Líderes globais se posicionaram contra a Rússia no dia que marca quatro anos do início do conflito contra a Ucrânia, e o presidente ucraniano, Volodimir ZelenskI, afirmou que discutiu "passos concretos" que podem pavimentar o caminho para a paz com a presidente da Comissão Europeia, Ursula von der Leyen, e o presidente do Conselho Europeu, António Costa, em comentários em coletiva de imprensa nesta terça-feira.
"Ainda há muito trabalho a ser feito. Não há espaço para o gás e petróleo russos nos mercados da Europa. Conversamos sobre mudanças na legislação da União Europeia (UE) que tornaria possível parar navios-tanque da Rússia e apreender o petróleo que eles carregam", detalhou Zelenski.
Paralelamente, em publicação no X, Zelenski havia mencionado que os ucranianos não perderem a própria soberania e que o presidente da Rússia, Vladimir Putin, "não alcançou seus objetivos". "Ele Putin não subjugou os ucranianos; ele não venceu esta guerra. Preservamos a Ucrânia e faremos tudo para garantir a paz e a justiça", escreveu.
Von der Leyen, por sua vez, destacou que o bloco está ajudando a Ucrânia a resistir contra as agressões de Moscou e a contra-atacar com novo apoio, e mencionou um novo pacote de "prioridade" que deve ser entregue antes da Páscoa que conta com drones e munições.
Dentre outros líderes europeus, o chanceler da Alemanha, Friedrich Merz, defendeu que apenas com uma "força unida" será possível encerrar o conflito no Leste Europeu, enquanto o presidente da França, Emmanuel Macron, disse que continuará mirando a economia russa com sanções. No mesmo sentido, após anunciar um novo pacote de sanções contra Moscou, o primeiro-ministro do Reino Unido, Keir Starmer, afirmou que "a Rússia não irá vencer a guerra" e reiterou o apoio britânico aos ucranianos.

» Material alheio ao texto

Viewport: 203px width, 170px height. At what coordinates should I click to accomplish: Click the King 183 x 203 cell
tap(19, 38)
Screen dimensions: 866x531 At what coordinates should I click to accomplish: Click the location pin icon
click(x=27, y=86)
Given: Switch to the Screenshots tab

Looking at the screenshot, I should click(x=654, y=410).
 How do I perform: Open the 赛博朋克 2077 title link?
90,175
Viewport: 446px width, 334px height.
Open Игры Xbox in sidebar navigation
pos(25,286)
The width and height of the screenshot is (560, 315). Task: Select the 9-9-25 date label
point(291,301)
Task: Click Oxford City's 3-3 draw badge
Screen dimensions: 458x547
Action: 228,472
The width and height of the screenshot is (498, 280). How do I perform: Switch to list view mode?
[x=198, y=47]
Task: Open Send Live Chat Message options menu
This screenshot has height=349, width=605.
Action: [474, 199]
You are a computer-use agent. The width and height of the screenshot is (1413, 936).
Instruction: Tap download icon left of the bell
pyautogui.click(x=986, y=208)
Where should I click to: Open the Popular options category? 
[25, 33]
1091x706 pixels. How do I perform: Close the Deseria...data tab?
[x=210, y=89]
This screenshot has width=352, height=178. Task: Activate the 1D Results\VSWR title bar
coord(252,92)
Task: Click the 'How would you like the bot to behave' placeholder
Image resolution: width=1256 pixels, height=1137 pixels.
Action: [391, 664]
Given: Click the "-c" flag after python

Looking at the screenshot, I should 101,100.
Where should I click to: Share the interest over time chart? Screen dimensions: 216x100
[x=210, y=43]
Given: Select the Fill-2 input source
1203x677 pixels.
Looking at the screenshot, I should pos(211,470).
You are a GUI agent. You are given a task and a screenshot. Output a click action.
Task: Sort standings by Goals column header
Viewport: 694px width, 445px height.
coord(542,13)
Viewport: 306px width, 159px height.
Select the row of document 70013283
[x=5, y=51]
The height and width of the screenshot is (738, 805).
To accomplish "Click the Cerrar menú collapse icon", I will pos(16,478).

O primeiro-ministro do Canadá, Mark Carney, destacou que agora é um "ponto crítico" do conflito, uma vez que a possibilidade de paz é real. Segundo o premiê, o país está trabalhando com a Ucrânia e com parceiros internacionais para acelerar os esforços rumo a uma paz "justa e duradoura, apoiada por sólidas garantias de segurança".